There are files from an AWS s3 bucket that I would like to download, they all have the same name but are in different subfolders. There are no credentials required to download and connect to this bucket. I would like to download all the files called "B01.tif
" in s3://sentinel-cogs/sentinel-s2-l2a-cogs/7/V/EG/
, and save them with the name of the subfolder they are in (for example: S2A_7VEG_20170205_0_L2AB01.tif
).
Path example:
s3://sentinel-cogs/sentinel-s2-l2a-cogs/7/V/EG/2017/2/S2A_7VEG_20170205_0_L2A/B01.tif
I was thinking of using a bash script that prints the output of ls to download the file with cp, and save it on my pc with a name generated from the path.
Command to use ls:
aws s3 ls s3://sentinel-cogs/sentinel-s2-l2a-cogs/7/V/EG/2017/2/ --no-sign-request
Command to download a single file:
aws s3 cp s3://sentinel-cogs/sentinel-s2-l2a-cogs/7/V/EG/2017/2/S2A_7VEG_20170205_0_L2A/B01.tif --no-sign-request B01.tif
Attempt to download multiple files:
VAR1=B01.tif
for a in s3://sentinel-cogs/sentinel-s2-l2a-cogs/7/V/EG/:
for b in s3://sentinel-cogs/sentinel-s2-l2a-cogs/7/V/EG/2017/:
for c in s3://sentinel-cogs/sentinel-s2-l2a-cogs/7/V/EG/2017/2/:
NAME=$(aws s3 ls s3://sentinel-cogs/sentinel-s2-l2a-cogs/7/V/EG/$a$b$c | head -1)
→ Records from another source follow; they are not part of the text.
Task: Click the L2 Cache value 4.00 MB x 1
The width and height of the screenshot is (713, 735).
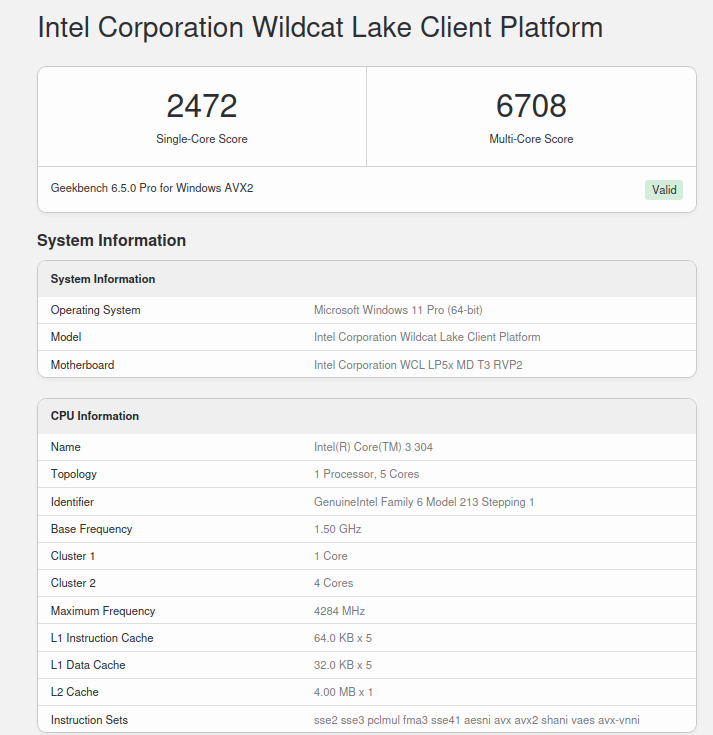Action: coord(343,692)
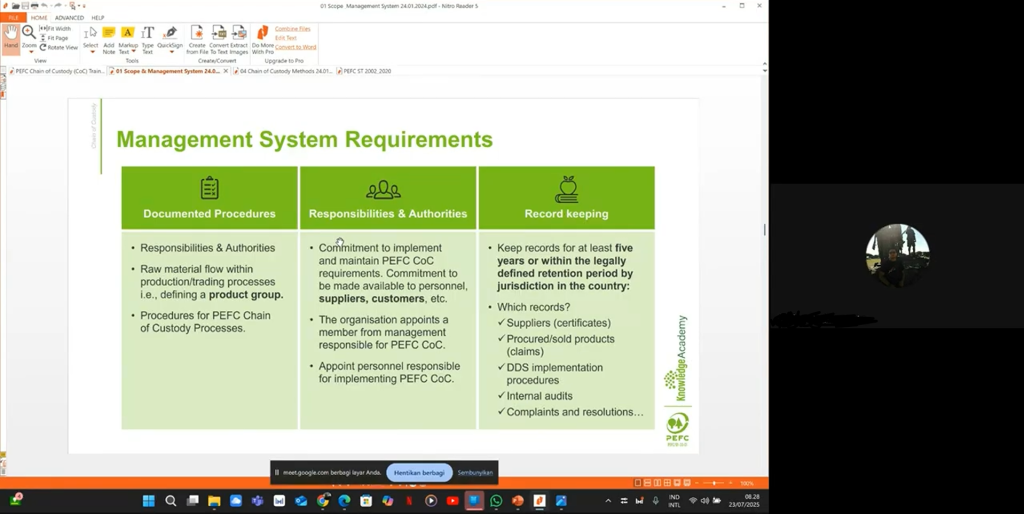Open the Zoom dropdown
Screen dimensions: 1024x514
(x=29, y=50)
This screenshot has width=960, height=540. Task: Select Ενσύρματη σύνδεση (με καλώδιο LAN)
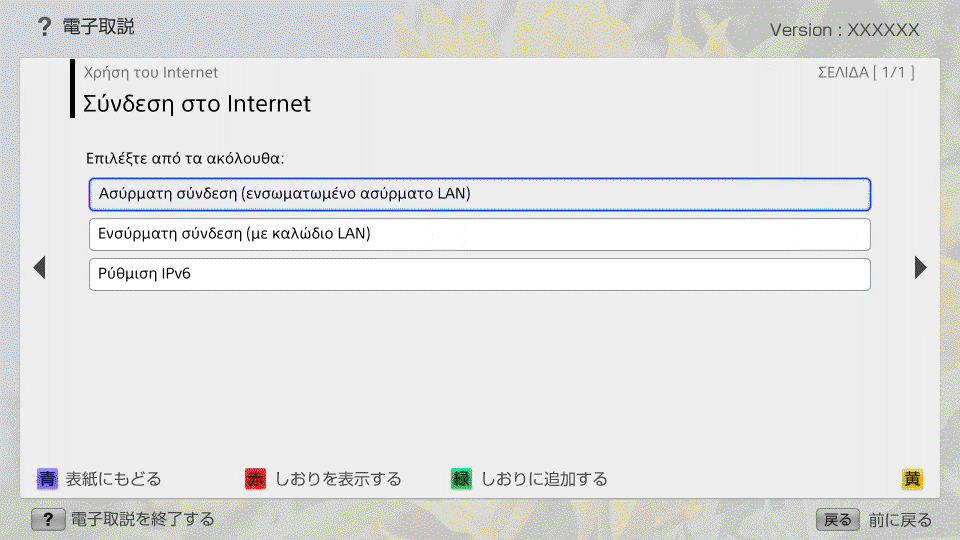(480, 235)
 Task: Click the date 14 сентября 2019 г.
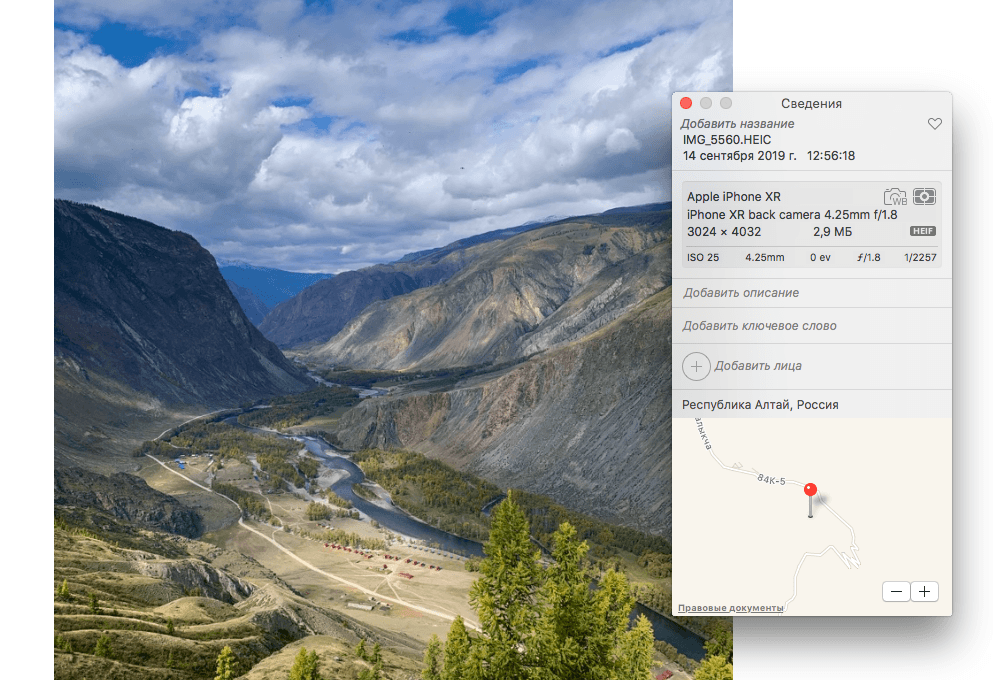(739, 156)
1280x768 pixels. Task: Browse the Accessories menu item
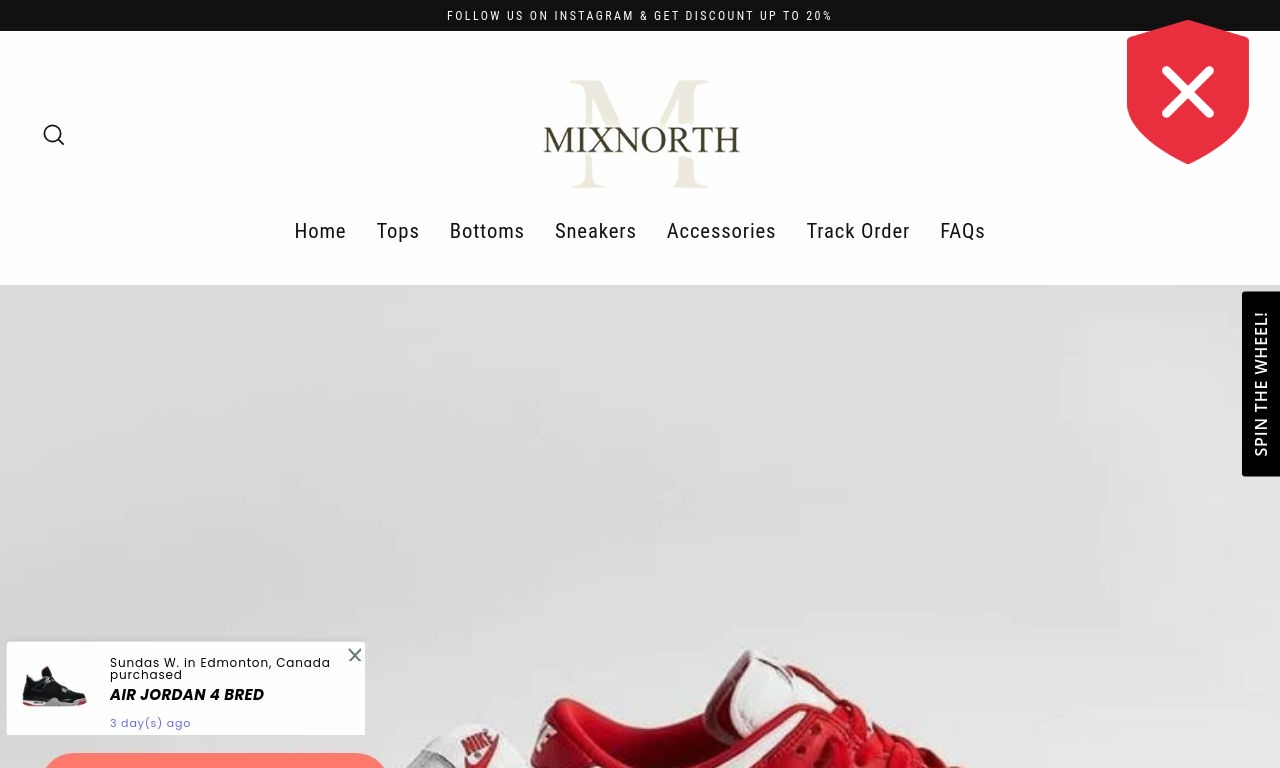click(721, 231)
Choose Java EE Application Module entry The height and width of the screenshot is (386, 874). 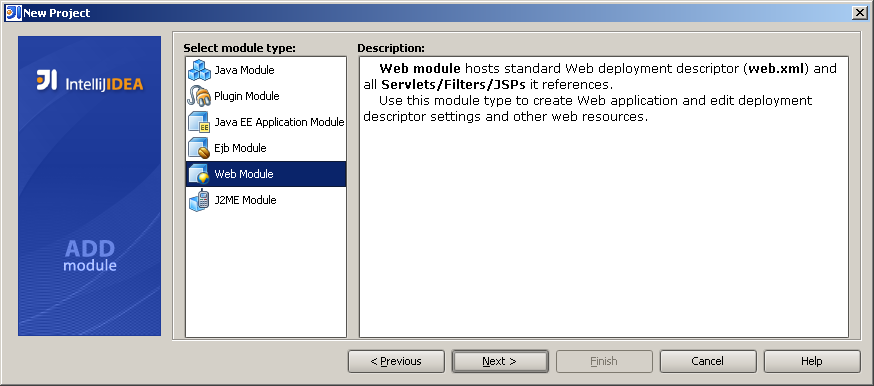[266, 122]
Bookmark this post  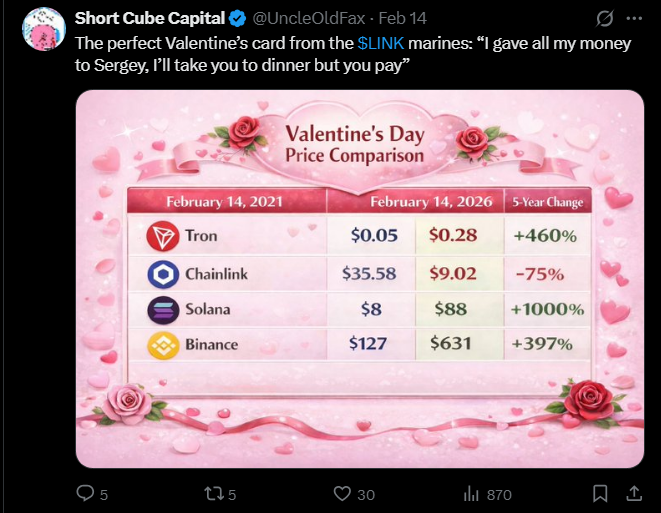(x=600, y=494)

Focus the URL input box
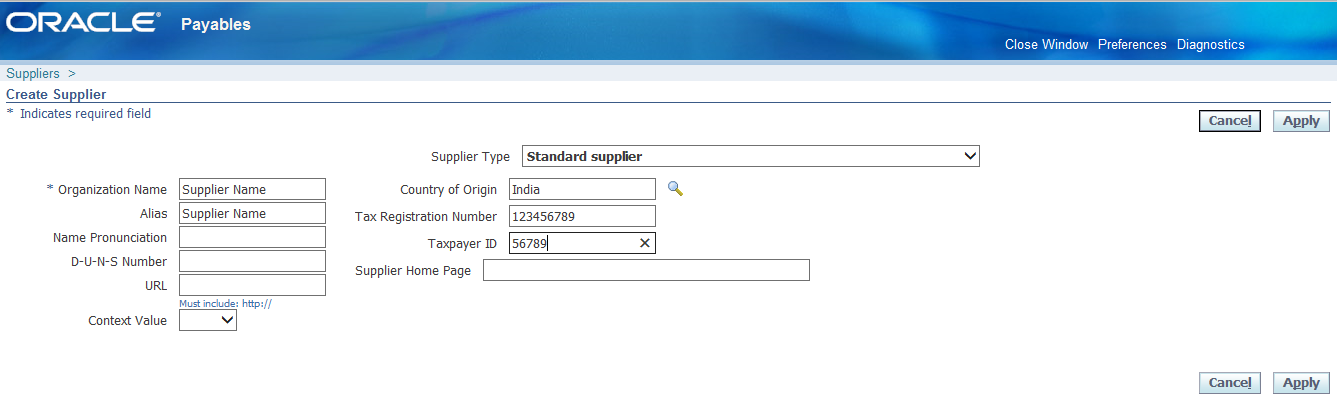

aws s3 cp s3://sentinel-cogs/sentinel-s2-l2a-cogs/7/V/EG/$NAME/B01.tif --no-sign-request $NAME$VAR1
done
done
done
I don't know if there is a simple way to go automatically through every subfolder and save the files directly. I know my ls command is broken, because if there are multiple subfolders it will only take the first one as a variable.
CodePudding user response:
It's easier to do this in a programming language rather than as a Shell script.
Here's a Python script that will do it for you:
import boto3
BUCKET = 'sentinel-cogs'
PREFIX = 'sentinel-s2-l2a-cogs/7/V/EG/'
FILE='B01.tif'
s3_resource = boto3.resource('s3')
for object in s3_resource.Bucket(BUCKET).objects.filter(Prefix=PREFIX):
if object.key.endswith(FILE):
target = object.key[len(PREFIX):].replace('/', '_')
object.Object().download_file(target)